The final report from the banking royal commission has shifted focus to the financial literacy of everyday Australians, and how banks may have historically taken advantage of a general lack of knowledge.
It’s estimated that less than half of the country’s population has a basic knowledge of finance, and how it all works.
In 2016, Annamaria Lusardi and Olivia Mitchell developed a financial literacy test as part of the Household, Income and Labour Dynamics in Australia (HILDA) survey and put it to 17,500 Australians.
Take the test below to see how you stack up.
“Forty per cent.
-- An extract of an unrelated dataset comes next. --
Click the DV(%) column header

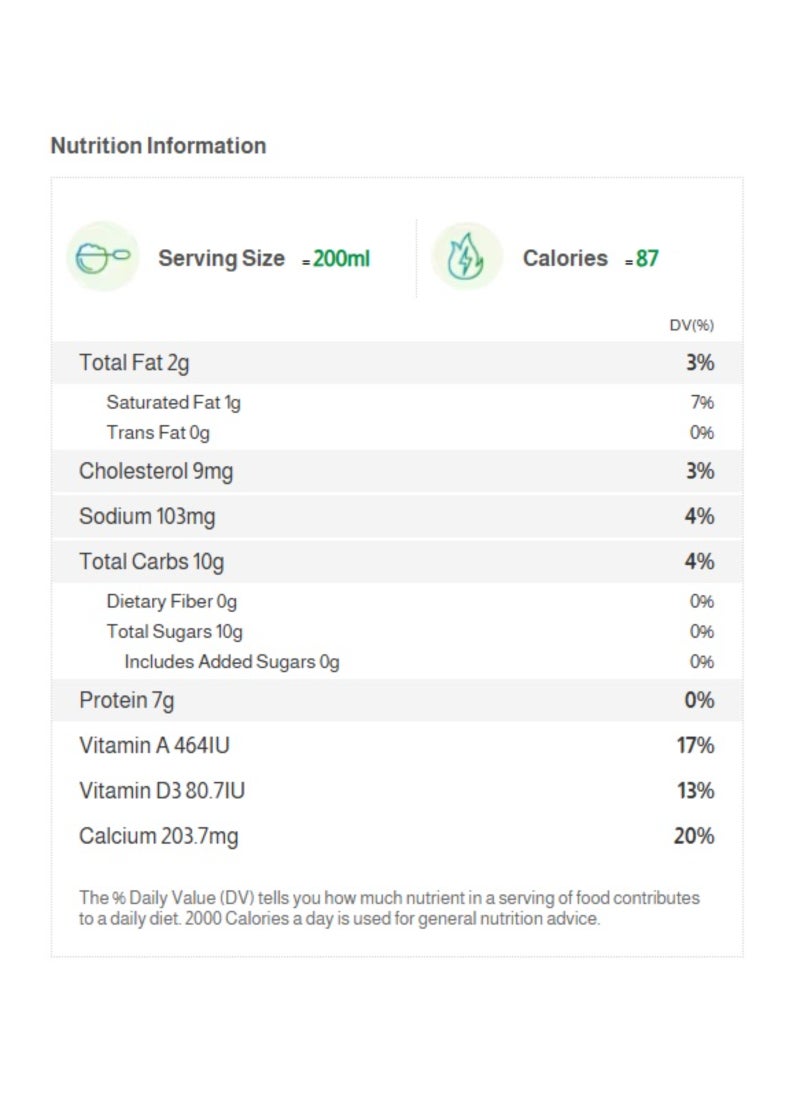[691, 326]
That’s the proportion of Australians who seem to have a good grasp of basic concepts,” HILDA’s deputy director and author of the survey’s financial literacy section Professor Roger Wilkins said.
The gap seemed to be most magnified between genders, with about 50 per cent of men answering all questions correctly, compared to 35 per cent of women, he told The New Daily.
Whether that’s because men seem to take a greater interest in gambling, sport and the stock market, which all require an understanding of financial literacy, or because traditional gender roles continue to steer women towards looking after the household and men the finances, Professor Wilkins said it can be overcome with some effort.
“It’s a sociological phenomenon rather than an ability,” Professor Wilkins said.
“There’s no reason to think women should be less able to understand financial concepts than men.”
Studies also show that older people are generally more financially literate than younger generations.
“As you’re older, you have more money and tend to need to understand financial concepts to manage your wealth,” he said.
Many studies have found that low financial literacy usually translates to poor financial health – and, as an extension, poorer general health and feeling of wellbeing.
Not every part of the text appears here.